Сам шучу, а сам еле стою, а телефон все никак не соединяется. Полковник в отставке с кем-то там разговаривает, и мне достаются одни короткие гудки. Татьяна цап меня рукой за лоб, пощупала, сделала открытие.
— Да ты больной, парень!..
— Не отрицаю, — говорю, — для того и телефон понадобился.
— Ты же совсем больной.
Отняла у меня трубку. Я, конечно, не сопротивляюсь, ее телефон, что хочет, то и делает. Пожалуйста. Идти по лестнице заставила. Я говорю: с моим удовольствием, хоть на крышу. До крыши мы не дошли, я живу на шестом этаже. Первый раз она у меня в гостях оказалась. Я ей стул по-кавалерски предлагаю, интересуюсь про чай и томатный сок. Она мне:
— Какой же ты глупый, парень. У тебя какие-нибудь, таблетки есть? Аспирин, сульфадимезин?
— Не употребляю.
— У меня тоже нет. Что же мне с тобой делать, парень? В аптеку придется идти.

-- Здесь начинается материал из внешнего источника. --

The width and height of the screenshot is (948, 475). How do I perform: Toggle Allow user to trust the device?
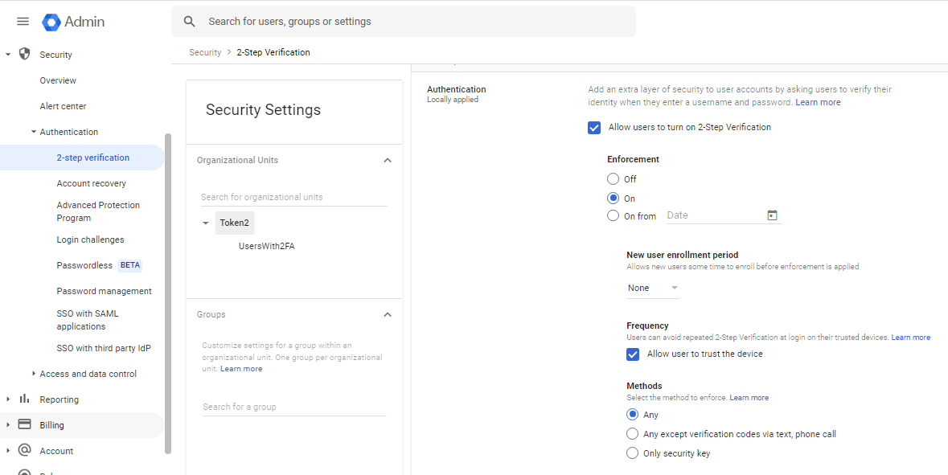click(633, 354)
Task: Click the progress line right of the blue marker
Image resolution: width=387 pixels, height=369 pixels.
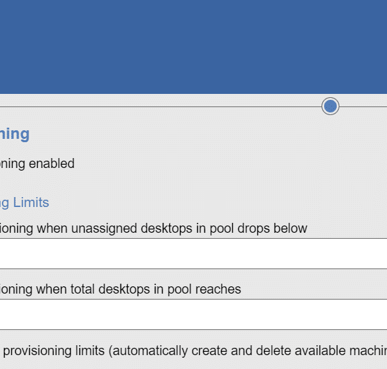Action: pyautogui.click(x=363, y=107)
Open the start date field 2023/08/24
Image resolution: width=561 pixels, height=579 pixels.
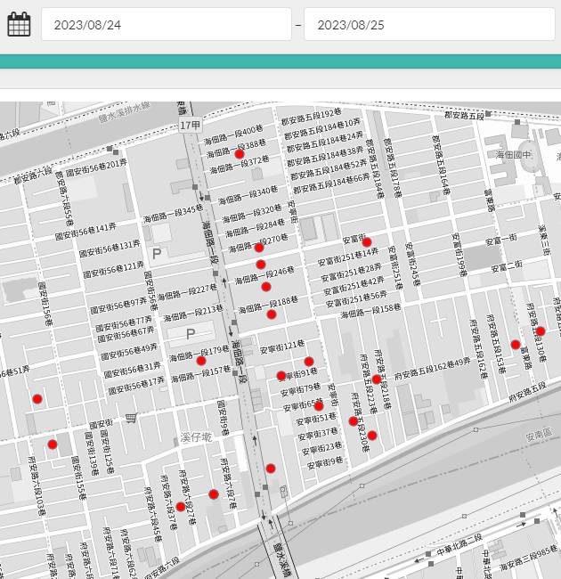click(x=166, y=25)
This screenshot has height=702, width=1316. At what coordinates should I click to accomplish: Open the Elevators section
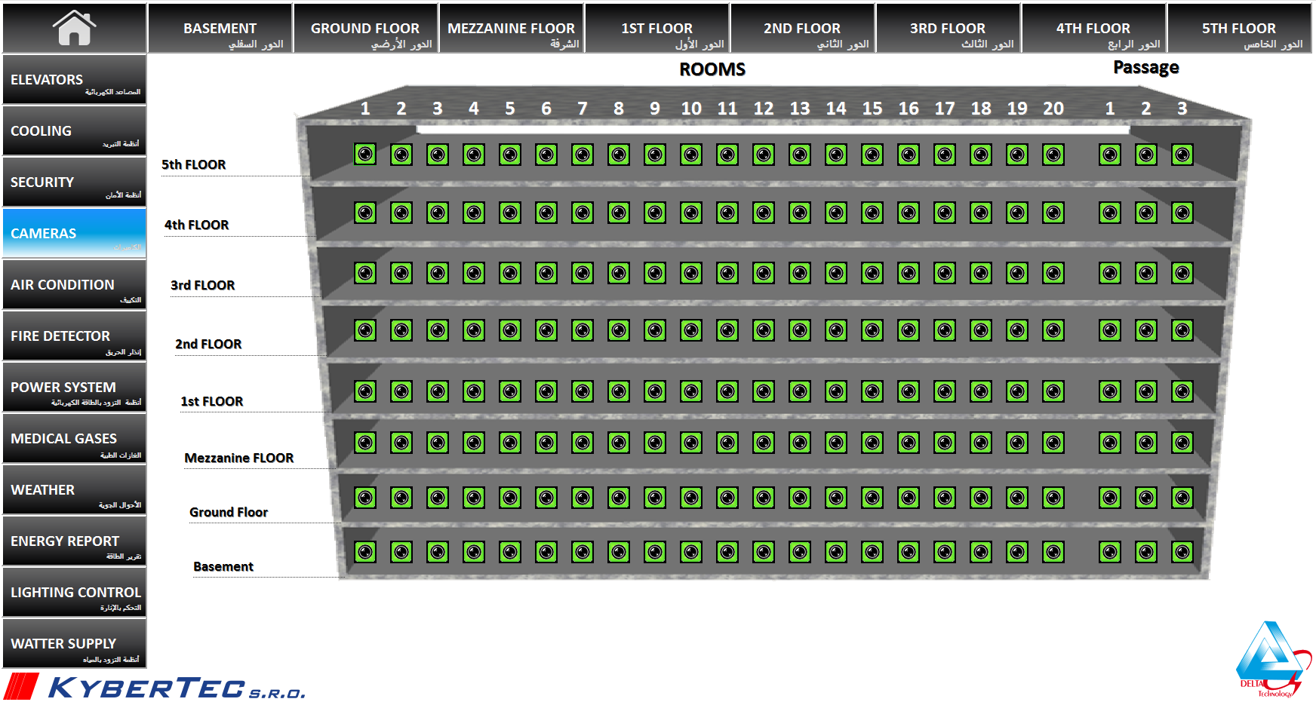74,80
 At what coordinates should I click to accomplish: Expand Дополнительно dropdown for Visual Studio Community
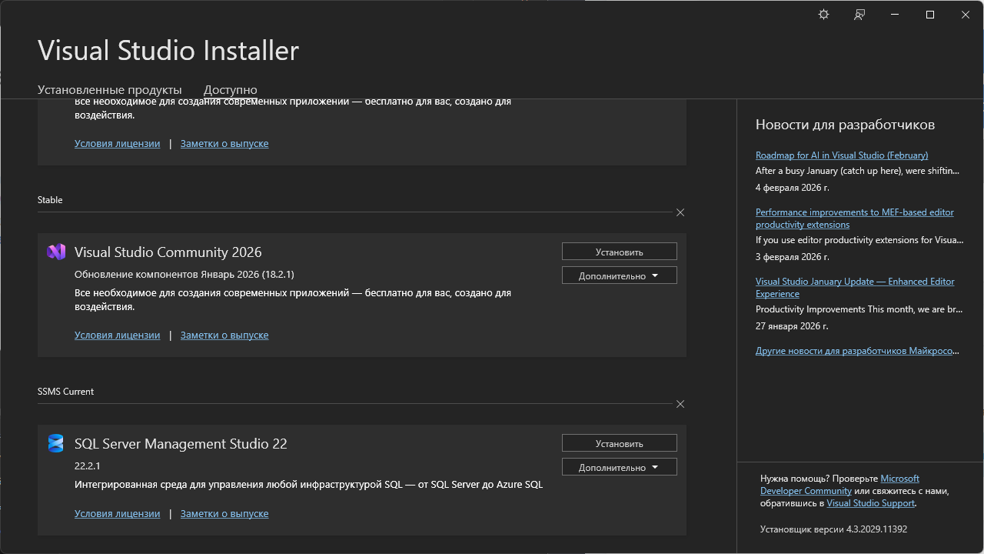pos(620,275)
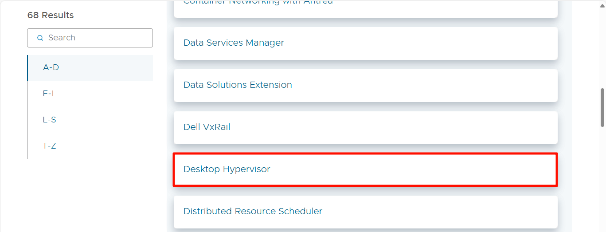Click the 68 Results count label
This screenshot has width=606, height=232.
click(x=51, y=16)
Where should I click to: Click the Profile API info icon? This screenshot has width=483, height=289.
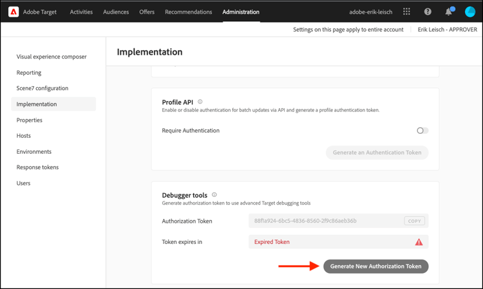point(200,102)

Я тоже понимаю, что без таблеток теперь не обойдешься, но сопротивляюсь для приличия:
— Не надо. Я так оклемаюсь.
— А температура какая? Мерил?
— Мерил… Некоторая.
Она увидела градусник на столе, взяла, а он нестряхнутый лежит, посмотрела, а там тридцать девять с половиной. Я на кровать сел, к грядушке прислонился, вижу, она на меня по-странному смотрит, признался:
— Ну, ладно, давай с тобой натуральный обмен совершим, не как при феодализме. Ты мне в аптеку сходишь, а я тебе патефон починю. Серьезно. Техника все-таки. У нас с матерью тоже патефон был. Только я его на хлеб обменял, когда один остался.
Татьяна не согласилась.
— Давай, — говорит, — лучше сделаем не как при феодализме, а просто по-человечески. Я в аптеку схожу, а ты разденешься и ляжешь. Молока у тебя, конечно, нет?
Она ушла, а мне уже совсем не до смеха. Даже задумался. Если, например, когда-нибудь меня совсем не будет, трамвайное движение остановится или нет? Не остановится. И какое я вообще к людям отношение имею? С какой стати она для меня бесплатно в аптеку должна ходить? Не должна вот, а пошла. Приятно. Дядя Федя тогда душевность проявил — тоже приятно было.
Она пришла с таблетками и молоко в кружке принесла. На кухне поставила греть, прямо совсем меня в неудобное положение поставила. Таблетки распечатала, говорит:
— Чудной ты, парень, глотай!
Я, конечно, в такой момент не то что таблетку, я не знаю что… колесо от автомобиля проглотил бы. Говорю ей:
— Если тебе где какой выключатель нужно поставить, ты только скажи, сделаю бесплатно. Или если в какой схеме что ковырнуть нужно, ты только скажи. Ковырну бесплатно, и будет работать с гарантией, хоть фирму ставь «made in USSR».